Nearly all developed countries have higher personal savings rates among their citizens.
Last year, GoBankingRates surveyed more than 5,000 Americans only to uncover that 62% of them had less than $1,000 in savings. Last month GoBankingRates again posed the question to Americans of how much they had in their savings account, only this time it asked 7,052 people. The result? Nearly seven in 10 Americans (69%) had less than $1,000 in their savings account.
34% of Americans have zero in savings accounts. And lest you think it must be a lower-class phenomenon, 44% of Americans making between $100,000 and $150,000 a year have less than $1000 in savings. Many blame credit cards, with some justification; it's one thing to just whip out the plastic, but quite another to open your wallet and pay for that purchase in cold, hard cash.
But that's hardly the whole story: back in the 1980s, Oregon Senator Bob Packwood chaired a committee that rewrote the federal tax code. And what did Packwood and his pals do?
Well, for starters, they took away deductions formerly enjoyed by the middle class: no longer could taxpayers deduct interest paid on loans - including credit card interest. Fuel taxes paid were no longer deductible, and a whole host of other formerly deductible expenses suddenly weren't. Interest earned on savings accounts was suddenly treated as taxable income, even though the whole idea behind having a savings account was to leave the cash in there and watch the account balance grow.

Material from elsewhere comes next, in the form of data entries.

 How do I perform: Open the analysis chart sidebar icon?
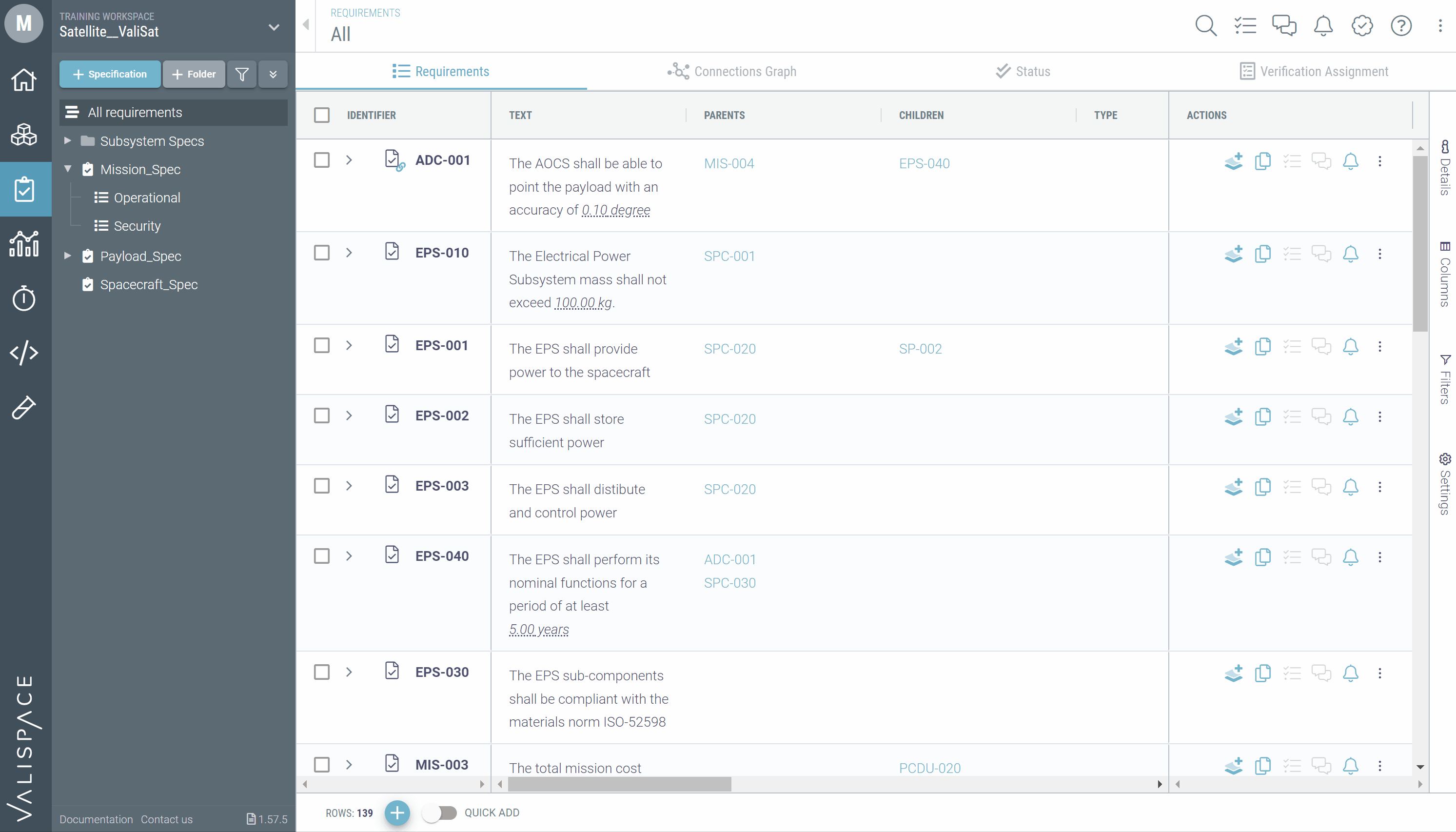[x=24, y=244]
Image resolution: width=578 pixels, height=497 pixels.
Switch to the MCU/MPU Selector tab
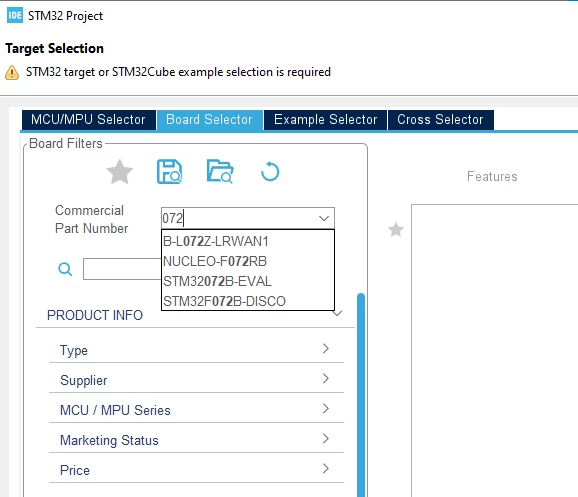pos(88,120)
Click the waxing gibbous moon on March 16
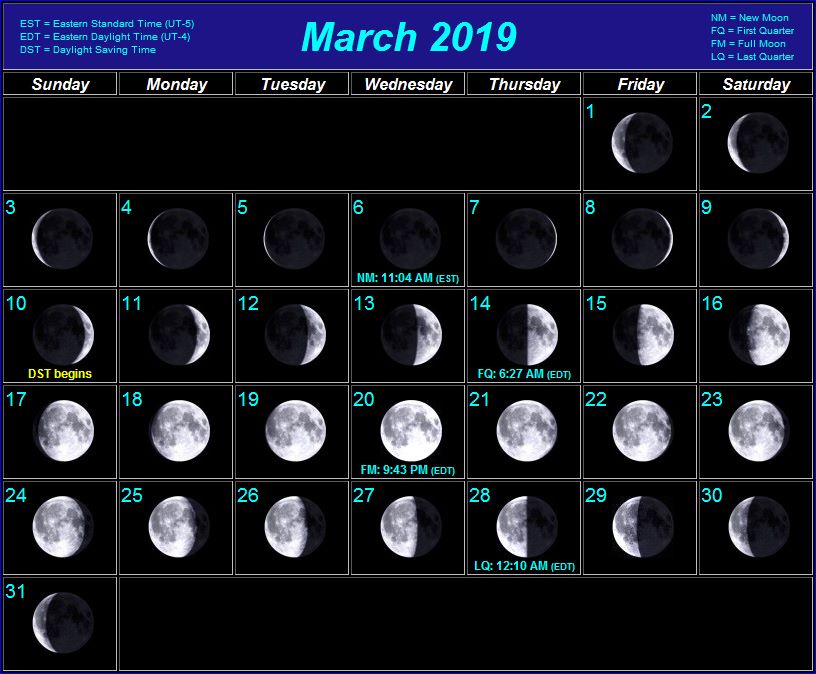 click(x=758, y=334)
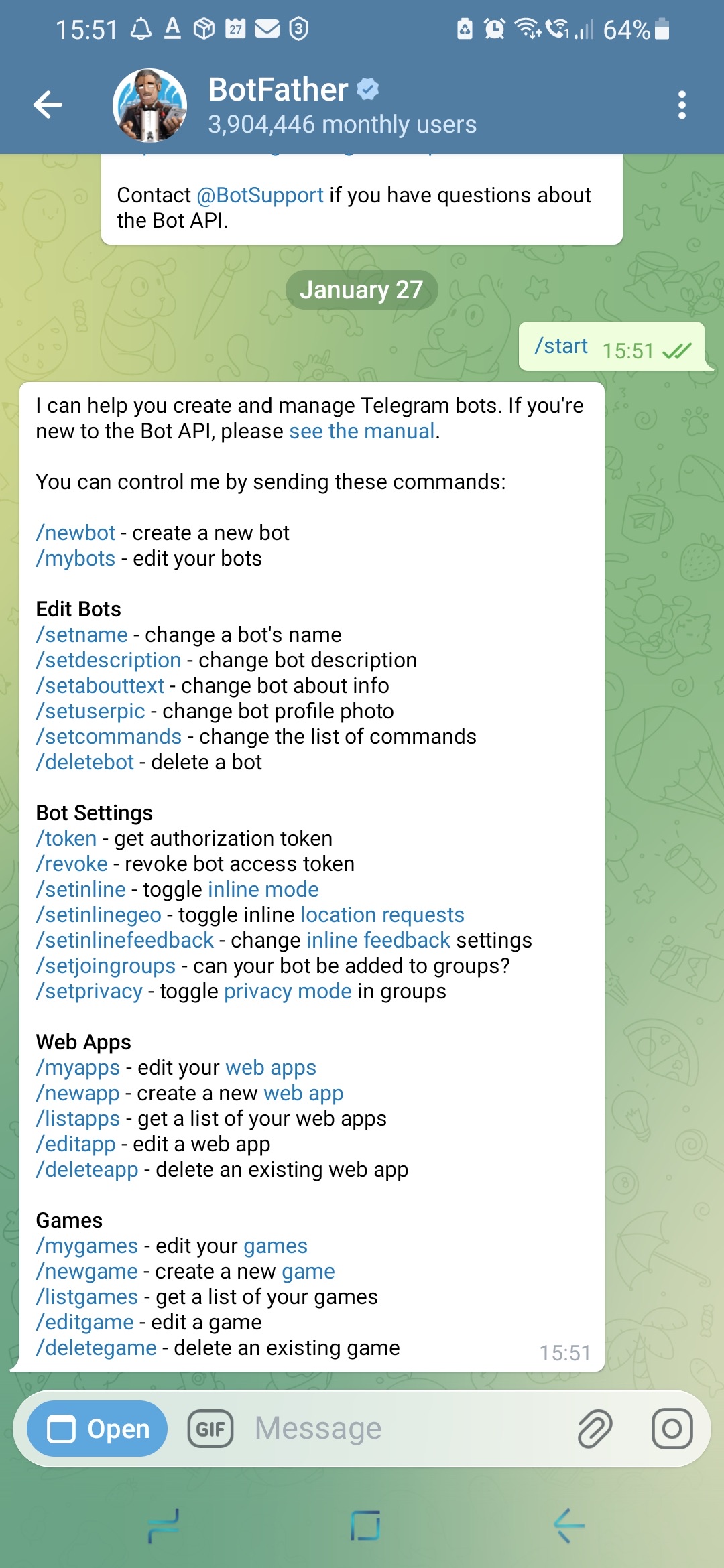Tap Android recent apps navigation icon
This screenshot has height=1568, width=724.
(x=164, y=1526)
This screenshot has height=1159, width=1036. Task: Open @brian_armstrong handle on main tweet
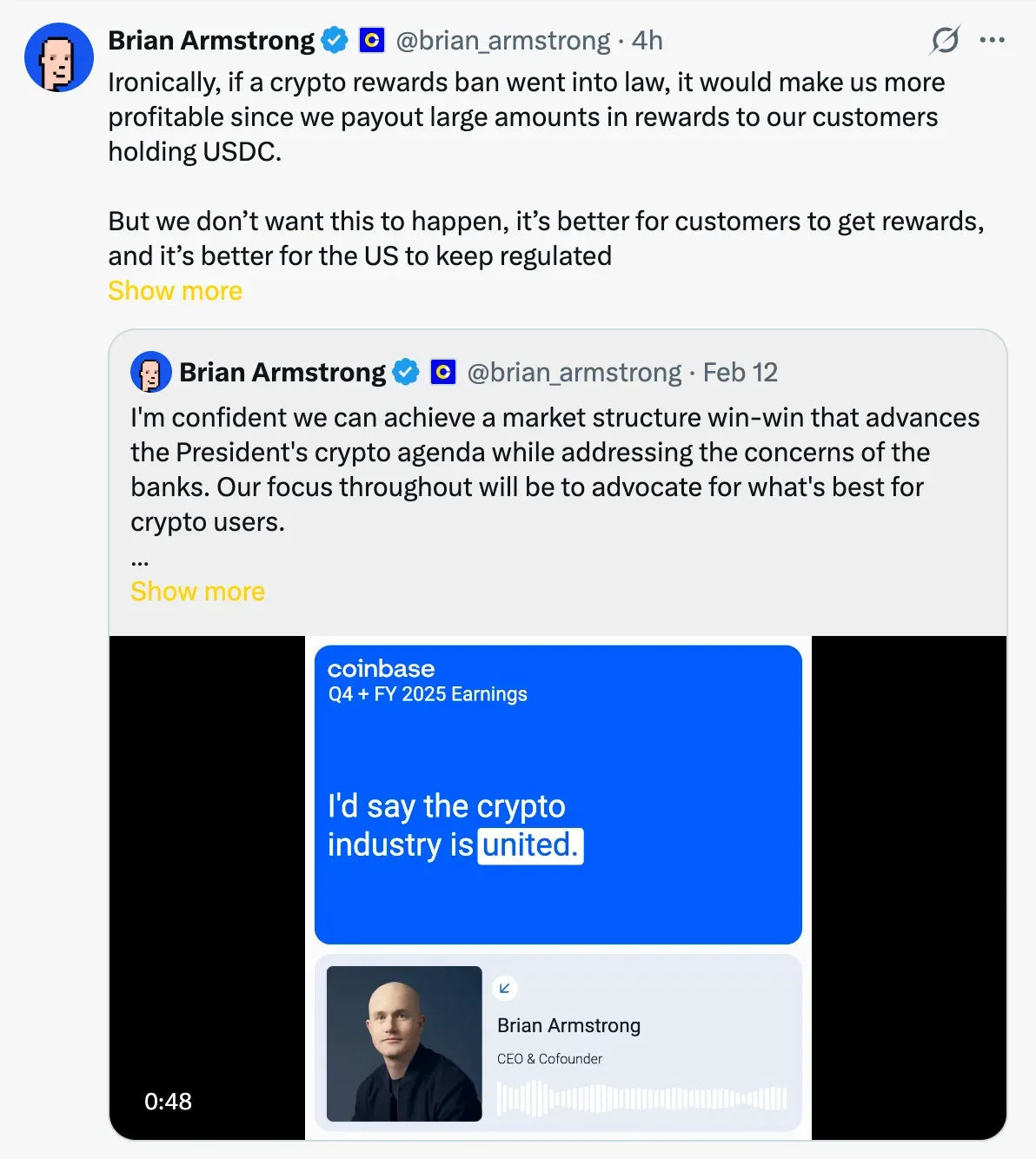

More than anything else, that action eliminated the incentive for Americans to establish and contribute to savings accounts.
Your government at work.
And now they have the unmitigated audacity to wring their collectivist hands and whine that Americans aren't saving. Packwood even bragged about the rewritten tax code, bizarrely claiming that he'd "worked hard to put more money in your jeans" in his campaign ads. No, he worked hard to take more money out of our jeans. These days, thanks to Bob, we're better served by sticking cash under our mattresses than by opening a savings account. They haven't as yet come up with a way to tax the mattress accounts.